Several states have enacted laws to protect 340B providers from discriminatory reimbursement practices:
- Arkansas, Georgia, Indiana, Minnesota, Montana, North Dakota, Ohio, Oregon, South Dakota, Tennessee, Utah, West Virginia, Vermont
- Additional states have introduced similar bills
- This decision appears to make it less likely PBMs could successfully challenge 340B non-discriminatory reimbursement laws under ERISA
Other State Action on Contract Pharmacy
- Other state policymakers have taken action to support 340B providers against manufacturer’s illegal contract pharmacy policies, but Arkansas is the first (and currently only) state to attempt to protect 340B providers through legislation
- West Virginia governor sent Sept. 10, 2020, letter to then-HHS Sec. Azar asking him to use HHS’ authority to stop manufacturer attacks on 340B
- A group of 29 state attorneys general, including then-California Attorney General Xavier Becerra, sent a letter urging action by HHS against drug companies that cut off 340B pricing for drugs dispensed at contract pharmacies
- Connecticut Attorney General William Tong sent letters to Eli Lilly, AstraZeneca, Merck, Sanofi and Novartis demanding the companies not refuse 340B pricing for drugs dispensed at contract pharmacies
340B Reporting Requirements
2019: Legislatures in Ohio and Wisconsin considered including state-level 340B reporting requirements in their budgets
2020: The Vermont legislature considered a proposal to establish 340B reporting requirements
2021: The Minnesota legislature considered a bill that, if passed, would have implemented 340B reporting requirements
In summary it appears that 2022 will be at least every bit as busy as 2021 was for 340B.

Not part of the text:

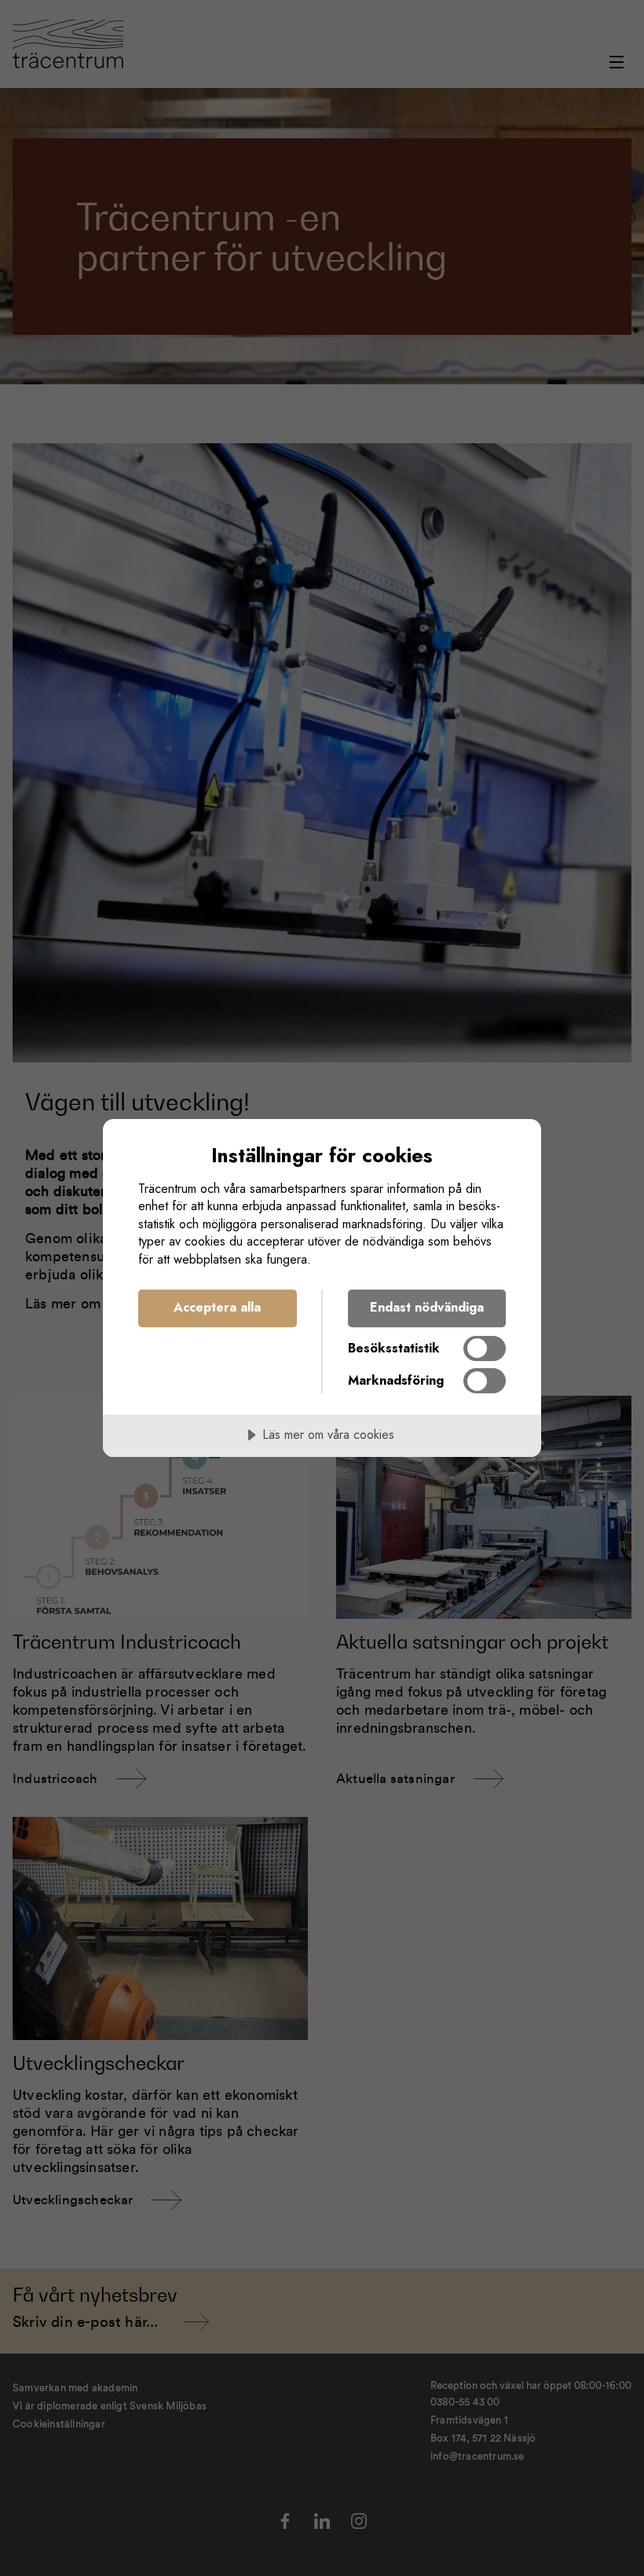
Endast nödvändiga (427, 1307)
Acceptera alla (217, 1307)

Contract pharmacy issues, Part B Reimbursement reductions, increased state activities. STAY TUNED
As of the time of this article publication (December 16, 2021), Lilly announced that it will permit 340B covered entities to buy drugs for shipment to an unlimited number of contract pharmacies. This is conditioned on a requirement that covered entities agree to provide claims-level data associated with such orders. Lilly said it will use manufacturer vendor Second Sight’s 340B ESP platform to implement its new policy, and “will voluntarily honor contract pharmacy purchases for prescriptions dispensed to eligible 340B patients on or after October 29, 2021,” provided that they are submitted through Second Sight “no later than March 15, 2022.”
Lilly was the first manufacturer to deny 340B pricing on covered outpatient drugs shipped to contract pharmacies. Lilly now becomes the first manufacturer to appear to reverse its position. Will 340B CEs accept Lilly’s new position? There are still pending lawsuits that could address a manufacturer’s ability to unilaterally impose restrictions on offers of 340B pricing to covered entities.